I am trying to extract all instances of the following blocks of text from a PDF:
Aug 12, 2022 Name of Place €11.22 €123.12
To: Long Name of Place
Card: 123456******1234
So far I have been able to write regular expressions to extract each section of text I require from the above i.e. Date, Name, Price, Card Number
# dates
reg_date = re.compile(r'((Jan|Feb|Mar|Apr|May|Jun|Jul|Aug|Sep|Oct|Nov|Dec) \d{1,2}\, \d{4})')
# currency
reg_cur = re.compile(r'[\$\u20AC\u00A3]{1}\d \.?\d{0,2}')
# vendor
reg_vdr = re.compile(r'To\:(.*)')
# card
reg_crd = re.compile(r'Card\:(.*)')
However, I am struggling to extract the blocks of text. I tried the regex below but it is throwing an error (multiple repeat at position 77) which leads me to believe that the formatting is correct.
# block
reg_block = re.compile(r'(?<=(Jan|Feb|Mar|Apr|May|Jun|Jul|Aug|Sep|Oct|Nov|Dec) \d{1,2}\, \d{4}(.*?)?=******\d{4})')
matches = reg_date.findall(raw['content'])
print(matches)
Am I overlooking something obvious in my final regex in terms of implementation? Could it be the line breaks causing this?
CodePudding user response:
The one problem with your regex leading to the error you are seeing is the ******, each * is trying to do a wildcard match of the proceeding wildcard -> "multiple repeat at position 77".
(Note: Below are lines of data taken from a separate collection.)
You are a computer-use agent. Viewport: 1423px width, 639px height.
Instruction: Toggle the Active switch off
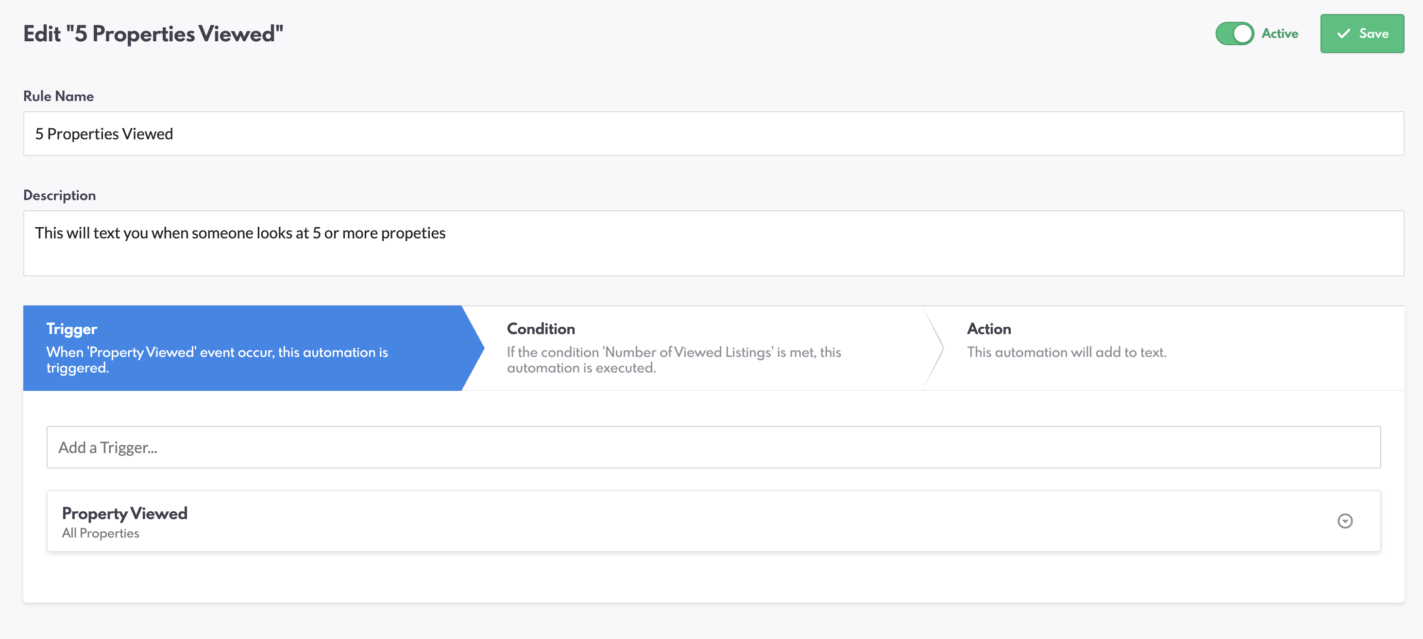click(x=1234, y=34)
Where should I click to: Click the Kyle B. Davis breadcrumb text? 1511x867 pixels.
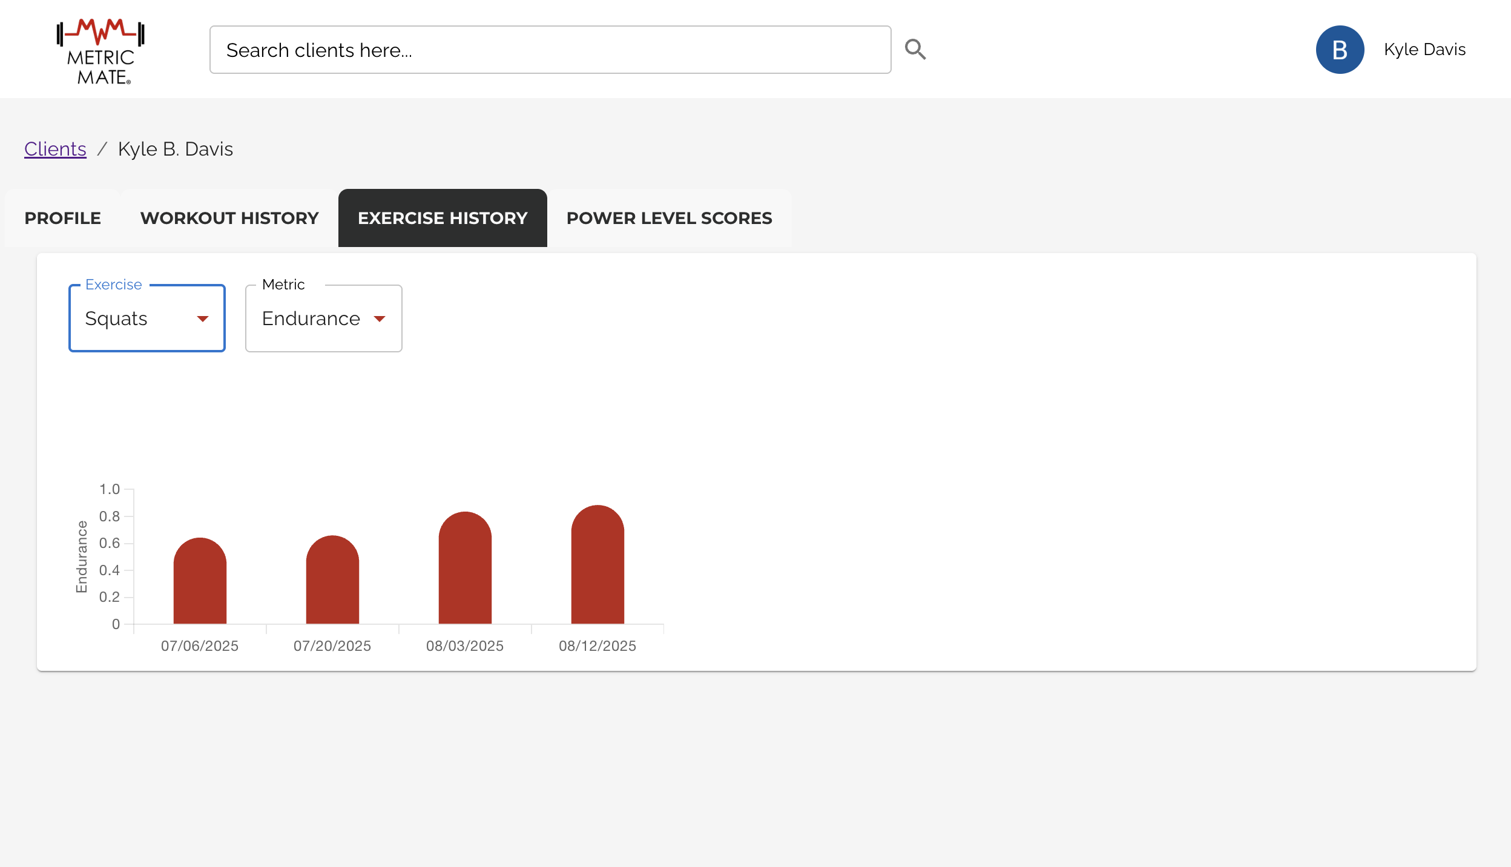coord(175,149)
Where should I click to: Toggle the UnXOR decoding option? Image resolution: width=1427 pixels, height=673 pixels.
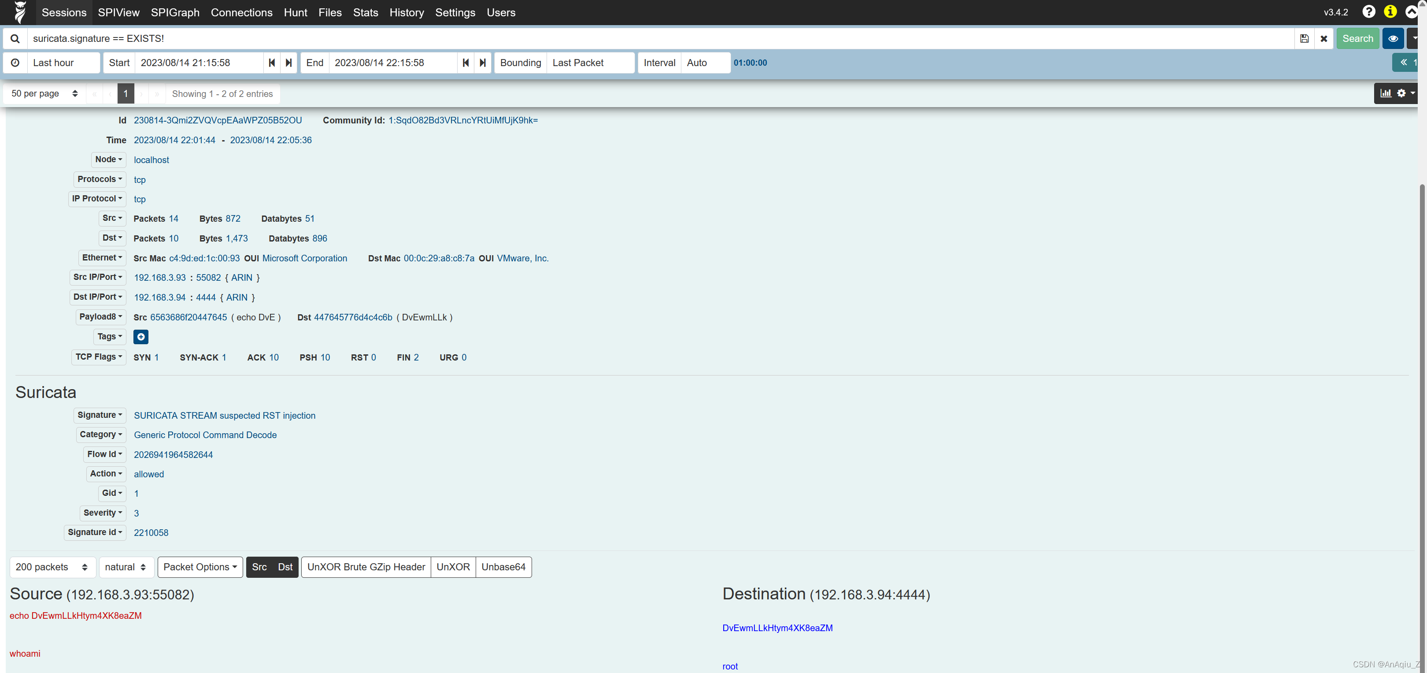pos(453,567)
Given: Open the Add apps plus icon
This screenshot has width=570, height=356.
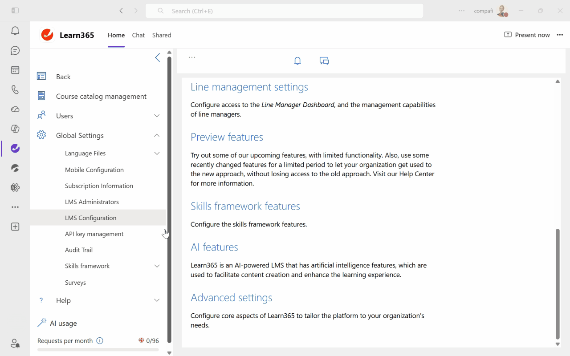Looking at the screenshot, I should 15,227.

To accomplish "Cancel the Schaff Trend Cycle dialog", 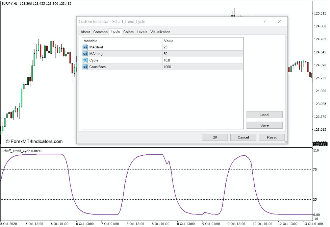I will (x=243, y=137).
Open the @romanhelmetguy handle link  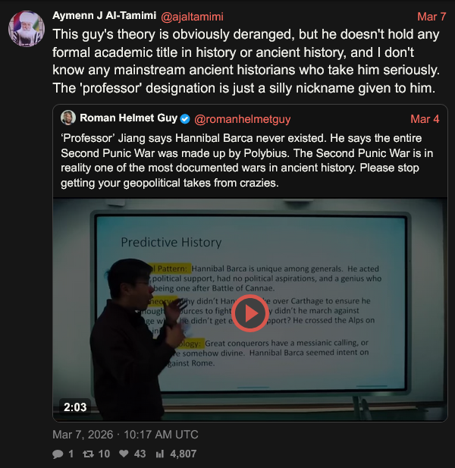click(242, 119)
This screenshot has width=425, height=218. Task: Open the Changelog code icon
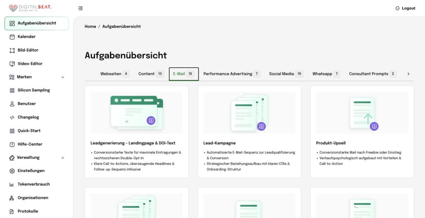click(12, 117)
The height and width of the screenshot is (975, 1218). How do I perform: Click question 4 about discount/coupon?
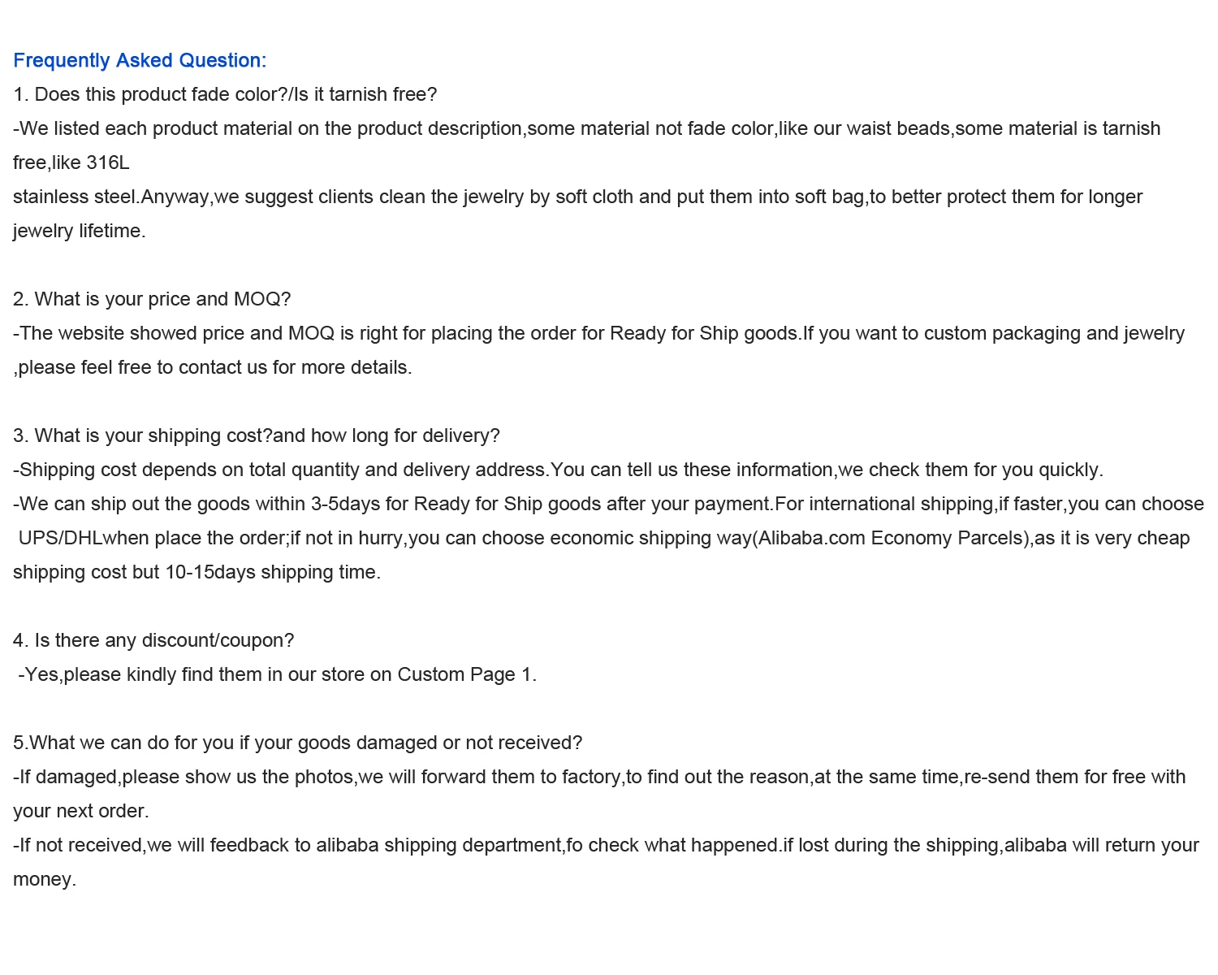coord(153,641)
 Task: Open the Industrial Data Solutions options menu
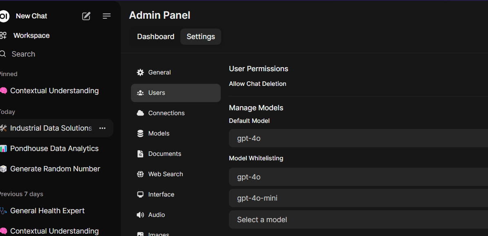(102, 128)
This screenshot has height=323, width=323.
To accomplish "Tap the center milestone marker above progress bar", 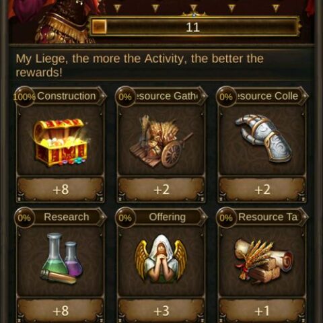I will [x=193, y=9].
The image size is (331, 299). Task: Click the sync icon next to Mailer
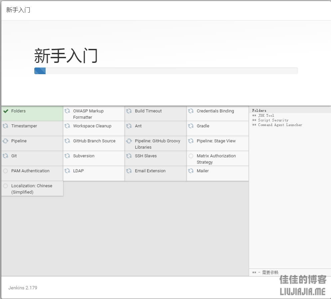191,171
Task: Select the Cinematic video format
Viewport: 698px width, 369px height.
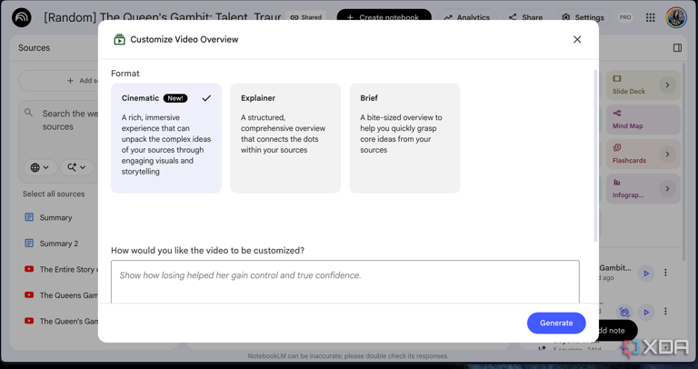Action: point(165,138)
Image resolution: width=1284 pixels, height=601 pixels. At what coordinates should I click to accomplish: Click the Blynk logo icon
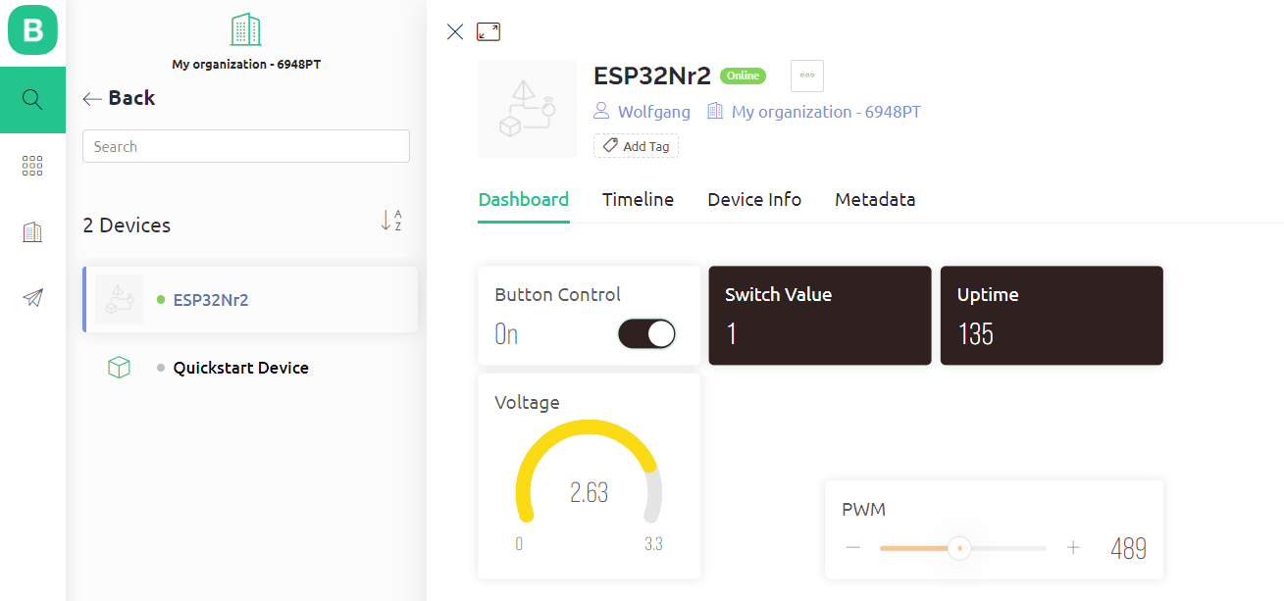click(x=32, y=30)
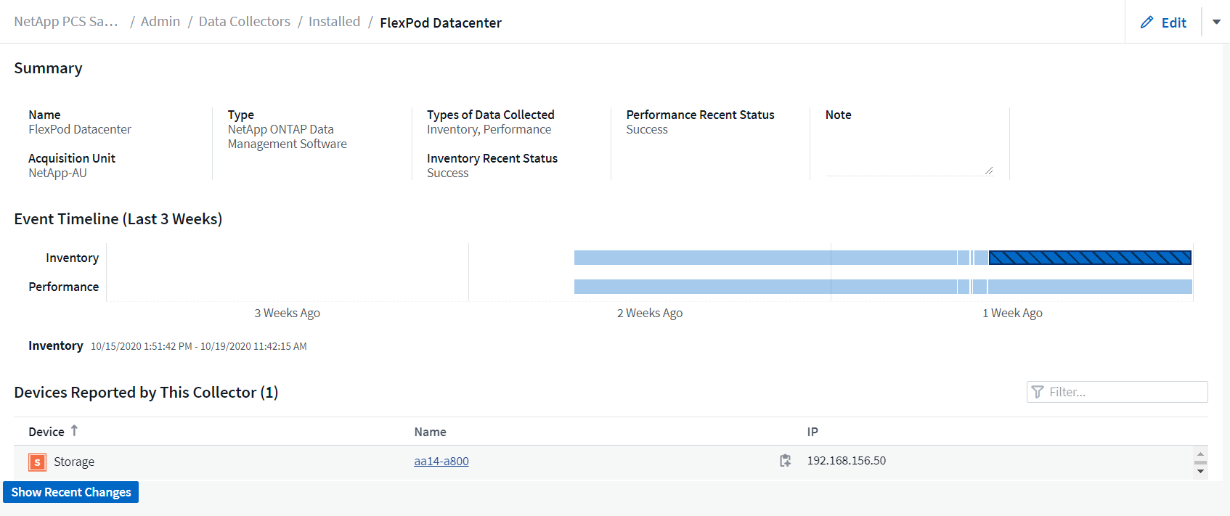
Task: Navigate to Admin breadcrumb
Action: click(x=160, y=22)
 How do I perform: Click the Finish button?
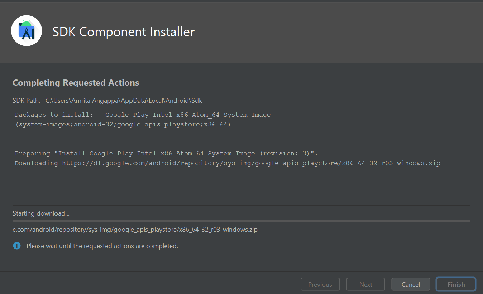tap(455, 284)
Also, Python does not support variable repetition inside of a lookbehind.
If you would like to capture the date, "name of place", currency 1, currency 2, long name of place, and card all in one go, this regex might work for you, or get you pointed in the right direction:
((Jan|Feb|Mar|Apr|May|Jun|Jul|Aug|Sep|Oct|Nov|Dec) \d{1,2}\, \d{4} )(.*)([\$\u20AC\u00A3]{1}\d \.?\d{0,2}) ([\$\u20AC\u00A3]{1}\d \.?\d{0,2})[\r\n]*To:(.*)[\r\n]Card: (.*)
You could work around the no variable repetiion inside lookbehind by just not using lookbehind and using capture group 3 (in my example above), or using non capturing groups for everything except the one group you are looking for. This will just grab all text between the date and the currency into the only capture group without lookahead/lookbehind:
(?:(?:Jan|Feb|Mar|Apr|May|Jun|Jul|Aug|Sep|Oct|Nov|Dec) \d{1,2}\, \d{4} )(.*)(?:[\$\u20AC\u00A3]{1}\d \.?\d{0,2})